Article:
Re: [Discuss-gnuradio] Failure of sending square wave over USRPs (back-to-back)
On 03/15/2014 02:57 AM, Activecat wrote: Dear Marcus, Please avoid adding more confusions rather than clarities. The term upconversion and downconversion are common terms used in the radio engineering industry, but may not be common among other technical folks. In radio engineering industry, there are more than 1 type of upconversion or downconversion. The common types include: a). analog up-conversion: The baseband real signal x(t) will be mixed with a carrier frequency, that its output is a real signal of y(t) = x(t).cos(wt) where w = central frequency b). complex up-conversion: The baseband complex-based signal x(t) = I(t) + j.Q(t) will be quadrature upconverted so that its output is a real signal of y(t) = I(t).cos(wt) - Q(t).sin(wt) For clarity sometimes we need to clarify which one you were referring to. These two (analog vs complex upconverter) are significantly very different from each other. I was using the term analog to distinguish from digital. The FPGA *also* has up/downconverters for doing offsetting and mop up operations on the signal stream, and those operations are, necessarily, performed on a digital sample stream, rather than on an analog electron stream. A quadrature up (or down) converter is structurally very similar to a real-valued converter, and most folks in the industry refer to both as upconversion and downconversion. While the mathematical expressions that describe them are, as you note, different, they're performing a very similar function, and use nearly-identical hardware, except that in the complex (quadrature) case, you have two mixers, and a phase-split local oscillator. You can see the schematics of SBX (and other cards) here: http://www.ettus.com/files/schematics ___ Discuss-gnuradio mailing list Discuss-gnuradio@gnu.org https://lists.gnu.org/mailman/listinfo/discuss-gnuradio
Re: [Discuss-gnuradio] Failure of sending square wave over USRPs (back-to-back)

Records from a data collection:
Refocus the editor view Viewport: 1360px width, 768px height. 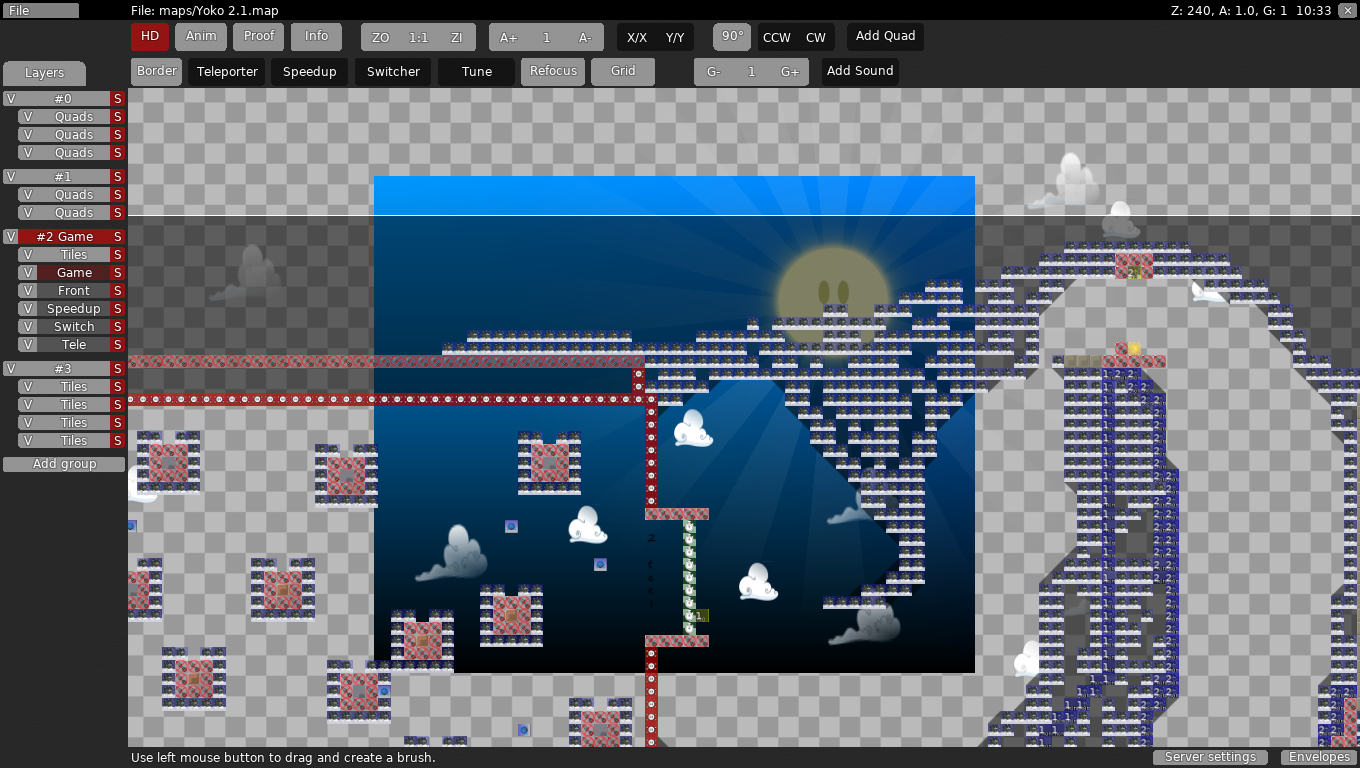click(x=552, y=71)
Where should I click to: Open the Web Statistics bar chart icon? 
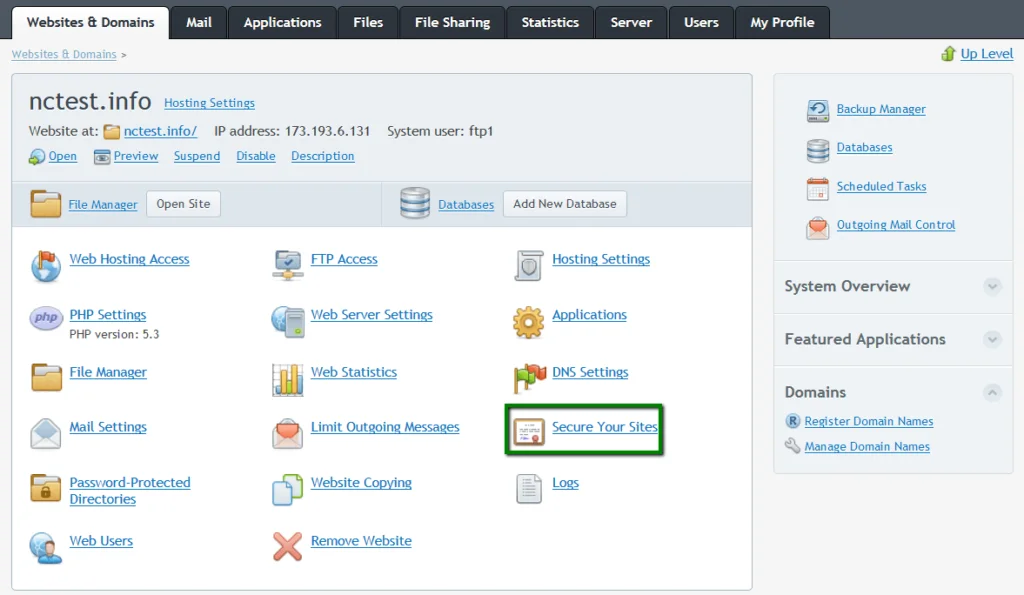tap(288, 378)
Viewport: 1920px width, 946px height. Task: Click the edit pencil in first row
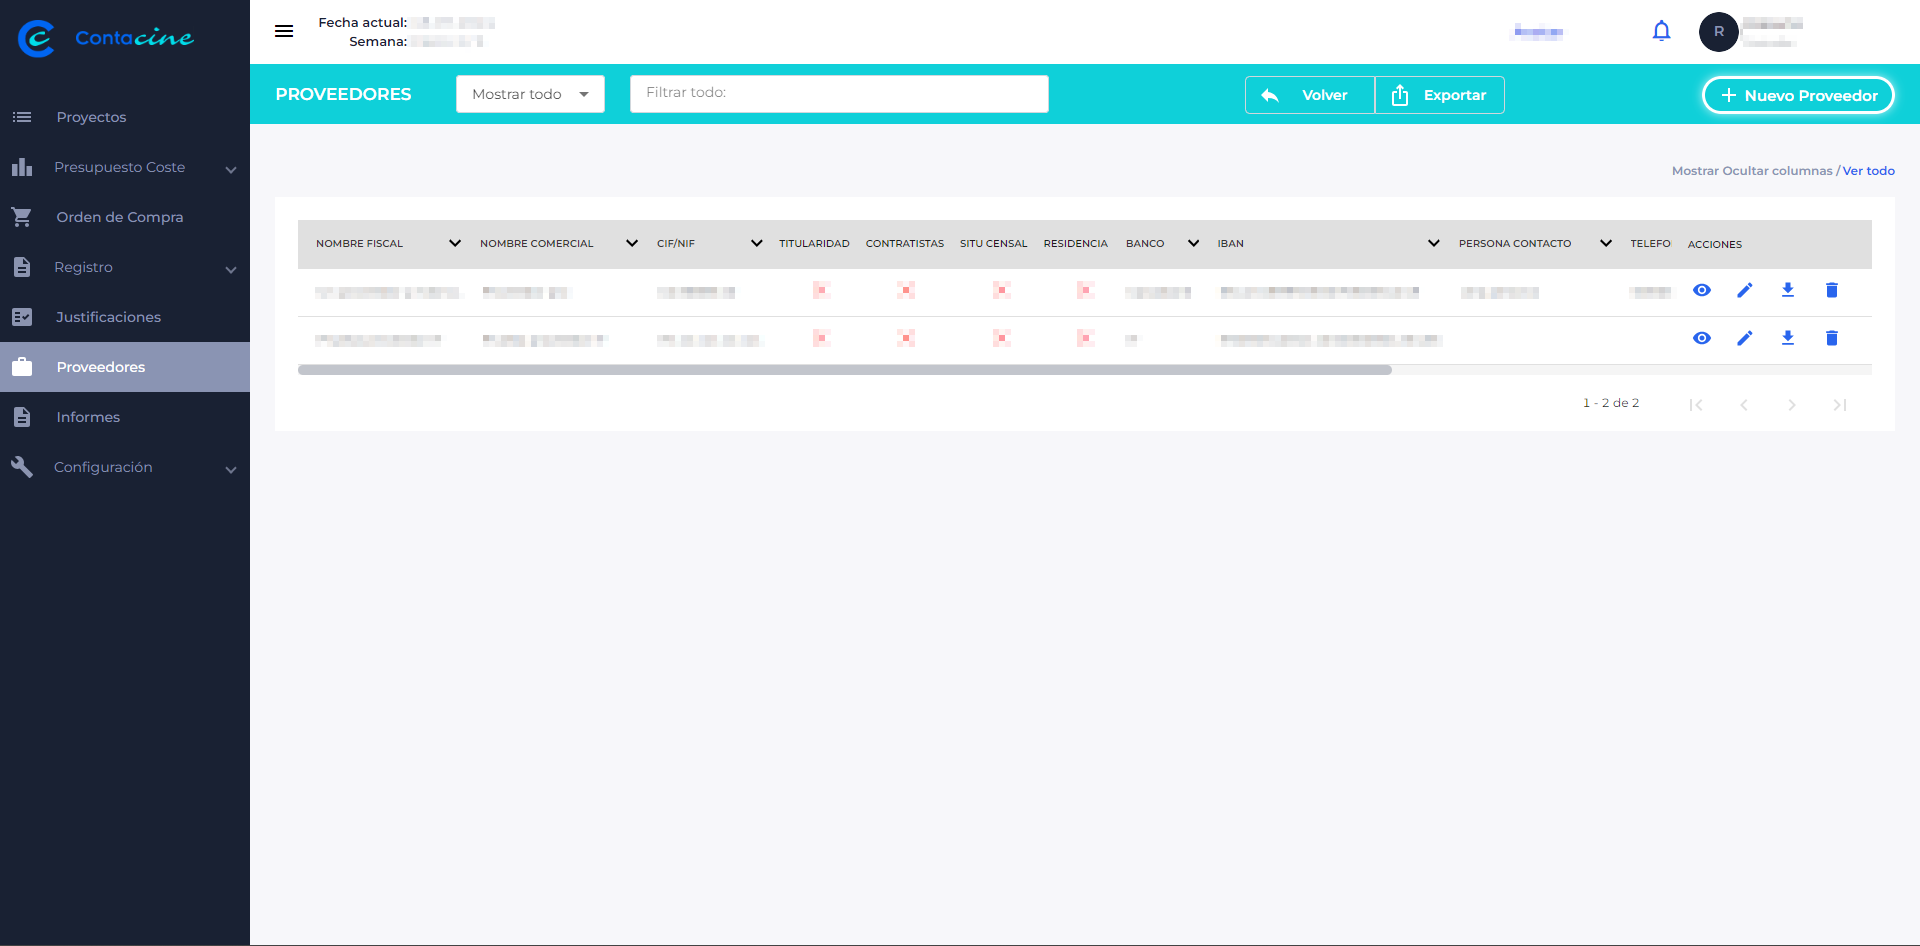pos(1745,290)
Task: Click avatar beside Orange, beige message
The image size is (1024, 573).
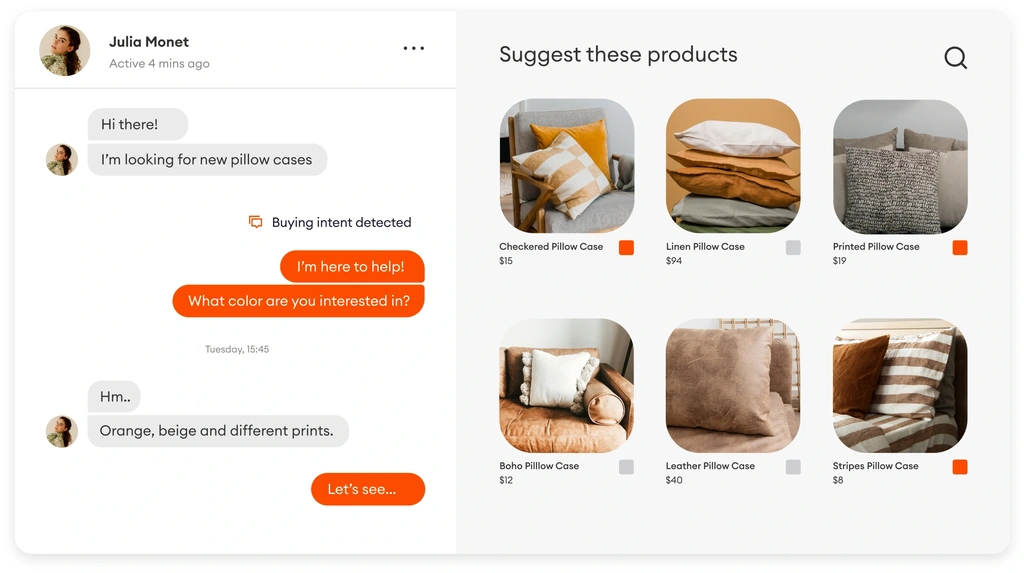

Goals:
1. In the mailing list post about upconversion, translate this sentence into Spanish: "I was using the term analog to distinguish from digital."
2. Carry on the mailing list post about upconversion from the point where it stops.

Results of the tasks:
1. Estaba usando el término analógico para distinguirlo de digital.

2.
This thread is starting to get a little too confrontational, so we all need to take a bit of a break. Please take a look at the PLL blocks in GNU Radio; you can find them under the Synchronizers category in the block tree of GRC. Spend some time understanding these blocks and how to use them. If you still have questions, please open another email thread. Thanks, Tom ___ Sorry, Tom. I posted another in the thread before looking at you drop this thread message. My bad. ___ Discuss-gnuradio mailing list Discuss-gnuradio@gnu.org https://lists.gnu.org/mailman/listinfo/discuss-gnuradio
Re: [Discuss-gnuradio] Failure of sending square wave over USRPs (back-to-back)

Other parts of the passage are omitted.